DATASET RECORDS —
»»

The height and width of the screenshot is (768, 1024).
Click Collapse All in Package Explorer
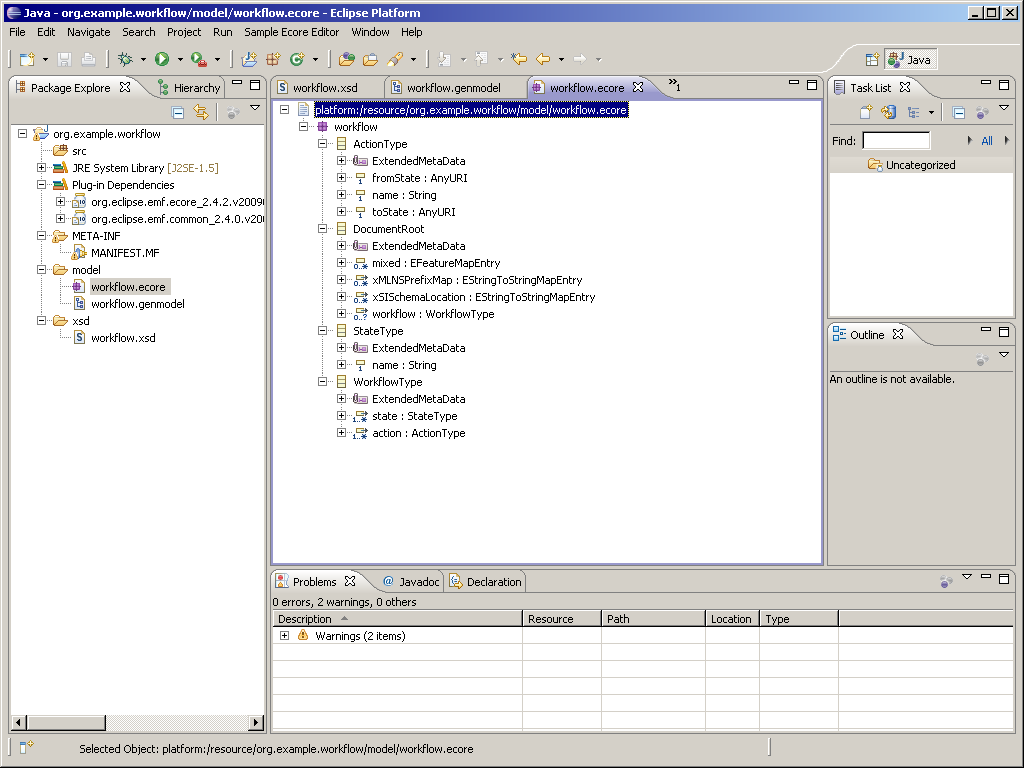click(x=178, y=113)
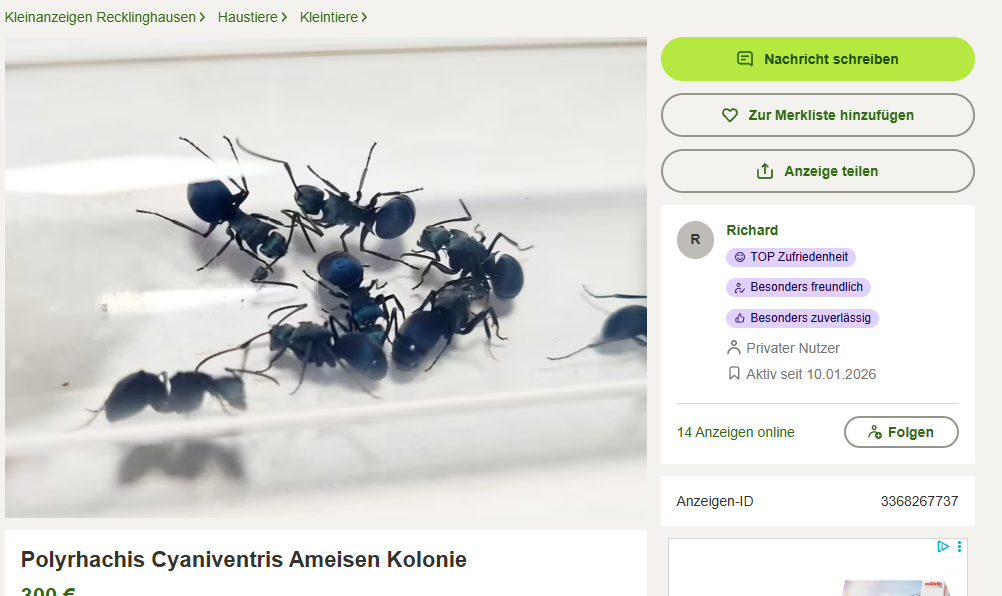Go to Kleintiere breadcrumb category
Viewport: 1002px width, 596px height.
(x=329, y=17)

««
»»

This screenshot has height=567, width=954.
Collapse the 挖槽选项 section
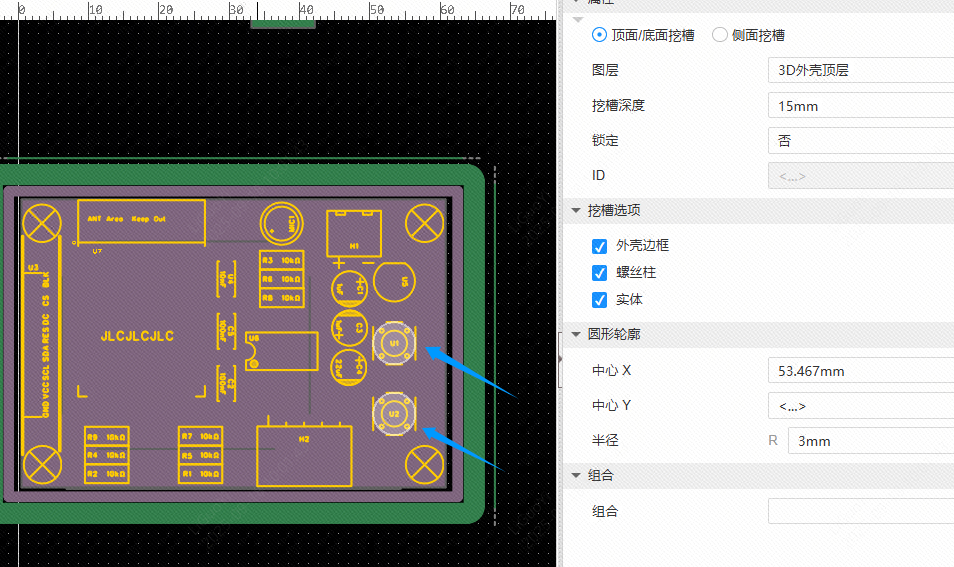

««

INSTRUCTIONS FOR THE TASK —
Copy down every line of the material above that includes the string "screenshot".

RESULT FOR THIS EXERCISE —
The height and width of the screenshot is (768, 1024).
This screenshot has height=567, width=954.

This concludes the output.